Extract to read:
%%

As for pill boxes, although I don’t have time now, nor will I have time tonight, tomorrow I shall take a picture of the pill boxes I use, which come from Muji, the Japanese chain store, and post the picture here to illustrate my description below. They are little round stackable barrels which are threaded and thus can be stacked on top of each other. There is a threaded lid for the top barrel and the borrom barrel does not have threads on the bottom. I have stacked them in a pile of seven, one for each day. There are three different stacks: a morning stack, a dinner stack, and a night stack. I confused the dinner stack for the night stack last night.

The solution I have come to is this: I shall put the dinner stack on the kitchen table rather than next to the night stack. The morning stack is already there, and I have not recently forgotten to take my morning pills as I see the morning stack when I sit down for breakfast. This way, when I go for the cholesterol pills, there will be only the night stack over there and I won’t accidentally pick up the dinner stack.

I need a personal assistant, like Prince Charles has.

Blood sugar update

Tuesday, September 20th, 2005

I took my sugar level reading at 12:30 and just now, almost 1 am. The first one was 9.7 (after I ate the sweet bread with jam), and this one is 12.5. Normal is 5.1-7.1. After a meal (especially one with sugar in it), you’d expect that kind of steep rise, so I think I’ll be ok. So I’m off to bed: HWMBO has just come down to enquire about how I feel so I think I’ll be safe enough in bed.

I have transferred tomorrow morning’s diabetes pills to tomorrow evening’s pill box. I shall try to dream up a good labelling system.

Oh, PS, I hate sticking myself to take the blood sugar reading. It sucks, big time. I feel like a penny-ante Dracula.

I have just done something really stupid

Tuesday, September 20th, 2005

Occasionally I’ve forgotten to take a dose of some pill or other. Luckily there haven’t seemed to have been any ill effects from this. However, tonight, as I was preparing to go upstairs to bed, I went to take my cholesterol pill as usual before retiring. Instead, I chugged down tomorrow night’s complement of two diabetes pills. They are kept in similar pillboxes next to each other and while I looked at it, and saw the diabetes pills in it, they didn’t register. As I was replying to another ljer’s comment somewhere, I suddenly realised that I’d taken the wrong pills. I went and took the cholesterol pill, but it was too late for the other two.

%%

What this exercise asks:
1 – Copy out the part of the blog entries on pills starting with "Blood sugar update" and going on through "good labelling system.".
2 – According to the blog entries on pills, which store do the stackable pill boxes come from?
The items play no part in this.

Given information:

%%

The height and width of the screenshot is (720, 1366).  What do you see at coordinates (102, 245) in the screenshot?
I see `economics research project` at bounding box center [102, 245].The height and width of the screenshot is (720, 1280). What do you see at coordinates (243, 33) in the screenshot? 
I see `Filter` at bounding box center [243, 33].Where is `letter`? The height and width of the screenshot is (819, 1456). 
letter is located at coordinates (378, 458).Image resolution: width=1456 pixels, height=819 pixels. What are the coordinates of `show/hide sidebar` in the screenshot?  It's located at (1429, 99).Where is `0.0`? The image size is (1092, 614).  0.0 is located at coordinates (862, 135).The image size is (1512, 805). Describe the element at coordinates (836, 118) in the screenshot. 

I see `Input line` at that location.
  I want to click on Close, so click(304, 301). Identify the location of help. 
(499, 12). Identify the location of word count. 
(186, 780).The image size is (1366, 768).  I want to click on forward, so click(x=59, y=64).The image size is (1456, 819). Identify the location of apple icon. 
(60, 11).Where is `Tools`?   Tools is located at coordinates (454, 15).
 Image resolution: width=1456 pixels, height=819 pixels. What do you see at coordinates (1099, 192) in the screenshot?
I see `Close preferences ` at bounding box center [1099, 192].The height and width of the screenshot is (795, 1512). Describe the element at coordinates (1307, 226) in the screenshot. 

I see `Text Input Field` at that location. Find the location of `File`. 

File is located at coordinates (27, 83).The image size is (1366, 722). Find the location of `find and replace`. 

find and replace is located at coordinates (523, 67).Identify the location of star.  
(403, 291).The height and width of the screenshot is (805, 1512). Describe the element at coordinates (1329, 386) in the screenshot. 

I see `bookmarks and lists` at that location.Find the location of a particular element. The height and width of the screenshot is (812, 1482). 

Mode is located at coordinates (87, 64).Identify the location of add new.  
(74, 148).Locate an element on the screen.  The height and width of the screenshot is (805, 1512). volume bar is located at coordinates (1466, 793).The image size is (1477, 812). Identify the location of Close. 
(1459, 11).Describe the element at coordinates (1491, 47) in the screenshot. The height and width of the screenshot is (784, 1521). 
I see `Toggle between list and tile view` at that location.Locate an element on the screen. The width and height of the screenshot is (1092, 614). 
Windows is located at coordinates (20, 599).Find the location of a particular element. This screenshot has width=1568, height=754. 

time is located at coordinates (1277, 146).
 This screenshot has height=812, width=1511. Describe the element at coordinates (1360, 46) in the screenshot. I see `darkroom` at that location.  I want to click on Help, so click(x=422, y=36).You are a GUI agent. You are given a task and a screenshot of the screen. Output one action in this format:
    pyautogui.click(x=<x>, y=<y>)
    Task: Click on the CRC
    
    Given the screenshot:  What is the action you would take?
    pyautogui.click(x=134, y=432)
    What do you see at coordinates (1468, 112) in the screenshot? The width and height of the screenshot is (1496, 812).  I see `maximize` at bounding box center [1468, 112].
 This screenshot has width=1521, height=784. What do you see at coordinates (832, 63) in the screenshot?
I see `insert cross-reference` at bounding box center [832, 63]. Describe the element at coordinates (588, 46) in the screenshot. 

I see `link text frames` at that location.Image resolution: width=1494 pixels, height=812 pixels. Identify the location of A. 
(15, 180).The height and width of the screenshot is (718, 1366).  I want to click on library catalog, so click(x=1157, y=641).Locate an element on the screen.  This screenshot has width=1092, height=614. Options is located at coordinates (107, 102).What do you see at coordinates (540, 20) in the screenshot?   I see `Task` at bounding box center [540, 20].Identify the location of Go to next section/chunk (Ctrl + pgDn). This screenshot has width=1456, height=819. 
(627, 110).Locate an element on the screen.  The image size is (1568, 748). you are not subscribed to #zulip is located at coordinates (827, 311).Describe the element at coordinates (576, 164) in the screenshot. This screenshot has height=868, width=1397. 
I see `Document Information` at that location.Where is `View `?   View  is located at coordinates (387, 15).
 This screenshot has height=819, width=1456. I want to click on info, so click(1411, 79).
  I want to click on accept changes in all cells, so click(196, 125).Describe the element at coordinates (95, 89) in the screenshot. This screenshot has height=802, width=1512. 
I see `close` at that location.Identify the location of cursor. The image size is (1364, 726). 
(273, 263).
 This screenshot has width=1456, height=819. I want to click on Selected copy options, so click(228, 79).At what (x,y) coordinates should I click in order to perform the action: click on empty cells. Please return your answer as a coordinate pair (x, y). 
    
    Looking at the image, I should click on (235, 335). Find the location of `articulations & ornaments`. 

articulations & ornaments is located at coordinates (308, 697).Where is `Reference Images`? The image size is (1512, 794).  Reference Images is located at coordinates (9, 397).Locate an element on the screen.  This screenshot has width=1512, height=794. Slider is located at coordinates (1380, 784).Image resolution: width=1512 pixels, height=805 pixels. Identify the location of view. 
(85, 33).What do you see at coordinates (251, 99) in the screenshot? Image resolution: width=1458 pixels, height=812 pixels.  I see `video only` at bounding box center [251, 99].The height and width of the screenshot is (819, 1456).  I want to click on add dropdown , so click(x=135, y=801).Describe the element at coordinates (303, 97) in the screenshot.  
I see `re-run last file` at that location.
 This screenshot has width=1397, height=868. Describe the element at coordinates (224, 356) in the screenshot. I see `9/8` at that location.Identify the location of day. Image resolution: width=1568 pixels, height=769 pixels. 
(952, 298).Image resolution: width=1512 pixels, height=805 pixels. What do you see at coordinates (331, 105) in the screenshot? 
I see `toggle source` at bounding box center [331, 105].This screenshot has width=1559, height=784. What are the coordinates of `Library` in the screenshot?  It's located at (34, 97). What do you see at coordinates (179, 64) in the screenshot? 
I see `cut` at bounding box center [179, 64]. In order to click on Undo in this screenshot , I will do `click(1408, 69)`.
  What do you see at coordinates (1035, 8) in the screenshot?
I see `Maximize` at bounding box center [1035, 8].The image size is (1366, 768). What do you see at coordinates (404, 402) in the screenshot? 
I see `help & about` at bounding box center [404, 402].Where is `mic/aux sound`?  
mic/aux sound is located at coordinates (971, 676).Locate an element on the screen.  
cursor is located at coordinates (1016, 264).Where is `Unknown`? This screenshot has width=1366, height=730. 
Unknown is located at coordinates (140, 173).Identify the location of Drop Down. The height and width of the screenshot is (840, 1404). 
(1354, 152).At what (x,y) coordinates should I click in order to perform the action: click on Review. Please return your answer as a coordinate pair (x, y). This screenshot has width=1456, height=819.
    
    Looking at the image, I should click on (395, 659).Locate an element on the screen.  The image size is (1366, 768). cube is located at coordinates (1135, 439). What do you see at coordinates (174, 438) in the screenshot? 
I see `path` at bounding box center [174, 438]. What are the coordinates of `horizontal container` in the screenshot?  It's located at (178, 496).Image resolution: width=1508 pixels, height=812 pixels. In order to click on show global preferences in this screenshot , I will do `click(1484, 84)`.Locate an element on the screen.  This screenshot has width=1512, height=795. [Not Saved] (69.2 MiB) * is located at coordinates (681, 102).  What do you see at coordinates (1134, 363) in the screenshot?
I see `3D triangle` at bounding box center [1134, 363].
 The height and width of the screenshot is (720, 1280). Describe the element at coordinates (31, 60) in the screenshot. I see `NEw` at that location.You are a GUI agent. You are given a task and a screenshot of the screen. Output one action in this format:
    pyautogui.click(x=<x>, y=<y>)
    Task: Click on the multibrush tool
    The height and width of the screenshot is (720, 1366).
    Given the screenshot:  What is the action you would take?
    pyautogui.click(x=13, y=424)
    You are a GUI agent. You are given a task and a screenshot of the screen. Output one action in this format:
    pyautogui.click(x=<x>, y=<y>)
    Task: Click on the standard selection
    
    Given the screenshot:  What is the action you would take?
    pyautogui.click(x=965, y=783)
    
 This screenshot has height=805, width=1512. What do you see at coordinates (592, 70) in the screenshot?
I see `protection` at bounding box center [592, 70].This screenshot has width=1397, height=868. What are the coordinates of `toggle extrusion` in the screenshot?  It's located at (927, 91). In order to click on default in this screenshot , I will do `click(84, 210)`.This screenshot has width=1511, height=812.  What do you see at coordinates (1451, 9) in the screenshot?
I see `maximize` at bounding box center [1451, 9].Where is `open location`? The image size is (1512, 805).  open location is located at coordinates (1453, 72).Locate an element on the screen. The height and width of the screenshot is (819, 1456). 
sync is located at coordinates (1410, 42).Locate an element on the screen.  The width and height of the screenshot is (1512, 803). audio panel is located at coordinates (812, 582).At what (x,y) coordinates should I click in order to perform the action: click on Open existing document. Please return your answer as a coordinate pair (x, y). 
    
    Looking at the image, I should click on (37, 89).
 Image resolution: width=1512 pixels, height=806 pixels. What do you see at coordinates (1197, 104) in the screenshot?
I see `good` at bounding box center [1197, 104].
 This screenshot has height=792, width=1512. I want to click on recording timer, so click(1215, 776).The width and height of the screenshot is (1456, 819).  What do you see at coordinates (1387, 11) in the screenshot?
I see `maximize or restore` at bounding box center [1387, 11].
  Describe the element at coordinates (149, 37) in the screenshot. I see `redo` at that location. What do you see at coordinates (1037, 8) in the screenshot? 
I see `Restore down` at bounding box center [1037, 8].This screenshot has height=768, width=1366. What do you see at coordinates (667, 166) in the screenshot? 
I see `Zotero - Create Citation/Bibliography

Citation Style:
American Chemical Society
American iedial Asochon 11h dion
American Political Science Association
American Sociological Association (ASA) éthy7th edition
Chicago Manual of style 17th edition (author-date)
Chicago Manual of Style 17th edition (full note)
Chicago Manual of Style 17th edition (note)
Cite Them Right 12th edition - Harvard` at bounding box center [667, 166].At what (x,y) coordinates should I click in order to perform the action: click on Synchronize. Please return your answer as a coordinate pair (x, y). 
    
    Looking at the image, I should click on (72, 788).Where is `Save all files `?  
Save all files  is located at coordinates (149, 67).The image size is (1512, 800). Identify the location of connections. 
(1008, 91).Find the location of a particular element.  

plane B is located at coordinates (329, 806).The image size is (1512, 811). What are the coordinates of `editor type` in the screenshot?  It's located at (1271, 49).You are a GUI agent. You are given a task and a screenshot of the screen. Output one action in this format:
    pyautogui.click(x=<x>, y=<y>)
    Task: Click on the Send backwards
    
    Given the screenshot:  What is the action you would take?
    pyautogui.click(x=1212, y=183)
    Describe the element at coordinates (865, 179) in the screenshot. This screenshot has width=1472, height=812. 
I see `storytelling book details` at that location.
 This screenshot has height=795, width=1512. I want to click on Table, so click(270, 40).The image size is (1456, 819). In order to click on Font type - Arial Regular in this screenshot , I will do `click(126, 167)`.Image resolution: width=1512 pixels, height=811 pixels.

%%

Results for the exercise:
1 –
Blood sugar update

Tuesday, September 20th, 2005

I took my sugar level reading at 12:30 and just now, almost 1 am. The first one was 9.7 (after I ate the sweet bread with jam), and this one is 12.5. Normal is 5.1-7.1. After a meal (especially one with sugar in it), you’d expect that kind of steep rise, so I think I’ll be ok. So I’m off to bed: HWMBO has just come down to enquire about how I feel so I think I’ll be safe enough in bed.

I have transferred tomorrow morning’s diabetes pills to tomorrow evening’s pill box. I shall try to dream up a good labelling system.

2 – Muji, the Japanese chain store.